What Trump understood and Biden gets right about America’s new role in the world
With the end of the war in Afghanistan, America’s role in the world is undergoing considerable change. From the Cold War to the immediate aftermath of the Sept. 11 terrorist attacks, Americans were happy to serve as the leader of the “free world,” underwriter of global security, architect of free trade, and the promoter of democracy and human rights. Today, most Americans reject those roles.
The American people turned against America’s global leadership roles for several reasons. After the Great Recession of 2008-2009, globalization made the wealthy wealthier and eroded the incomes and aspirations of middle- and working-class Americans. The opioid epidemic was symptomatic of this erosion as globalization offshored American jobs. The average American began thinking their government was no longer representative, not looking out for them, and that America’s institutions were corrupt. Americans were not willing to support deploying U.S. military personnel to far-off lands in the Middle East and Central Asia to promote democracy and improve the lives of others.
As the military invasions in Afghanistan and Iraq expanded into long occupations and with interventions in Libya and Syria, Democrats, Republicans, and independents turned against these deployments. People watched as precious American resources were sent abroad. As they saw it, the more the U.S. promoted democracy around the world, the more life deteriorated at home.
They demanded that the U.S. focus more attention on domestic needs. Former President Trump understood this. In 2016, he defeated Hillary Clinton with “Make America Great Again” and “America First.” He even criticized the U.S. invasion of Iraq and negotiated America’s exit from Afghanistan with the Taliban.

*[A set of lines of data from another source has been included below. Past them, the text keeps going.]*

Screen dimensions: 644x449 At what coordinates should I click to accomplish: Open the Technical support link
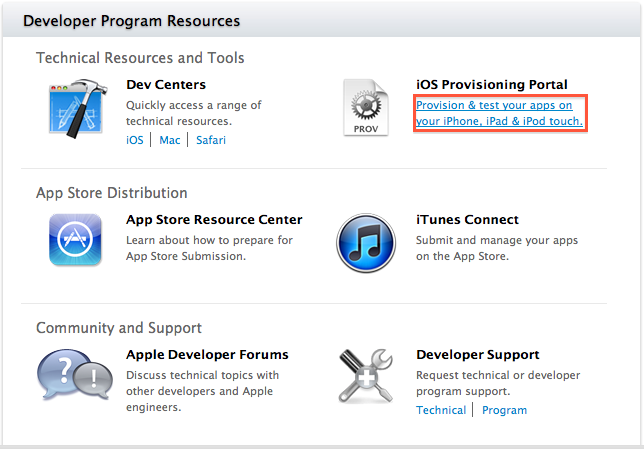coord(441,410)
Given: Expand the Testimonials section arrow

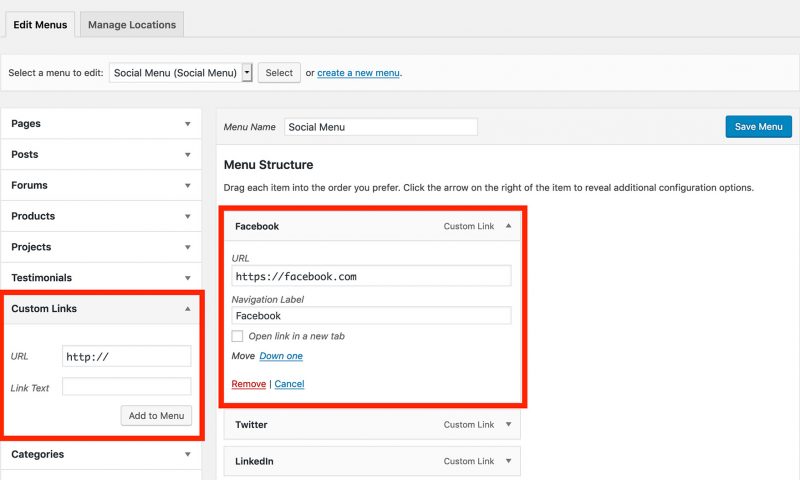Looking at the screenshot, I should tap(188, 278).
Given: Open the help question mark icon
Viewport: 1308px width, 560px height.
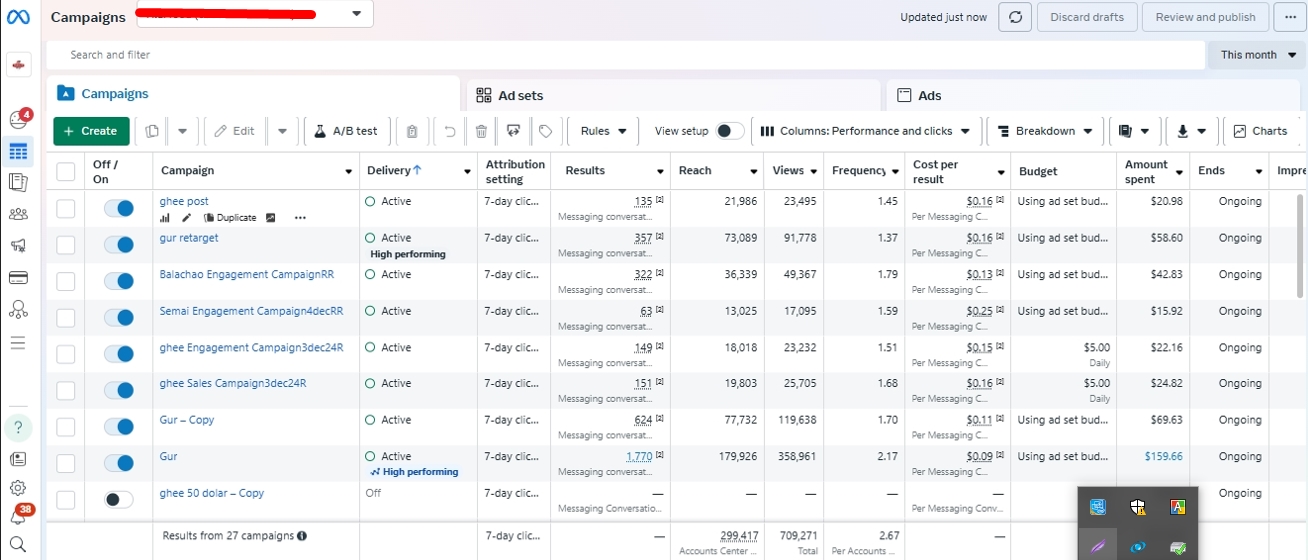Looking at the screenshot, I should (18, 427).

In 2020, President Biden promised Americans he would “Build Back Better” and proposed new investments in domestic programs, ended the U.S. combat mission in Iraq, and followed through on Trump’s negotiated withdrawal from Afghanistan.
On a strategic foreign policy level, the wars in Afghanistan and Iraq proved there are no American military solutions to complex civil wars where U.S. interests are not clearly expressed. Trump and Biden’s commitments to end endless wars demonstrated that America’s role as the world’s policeman is now over with nation-building having failed.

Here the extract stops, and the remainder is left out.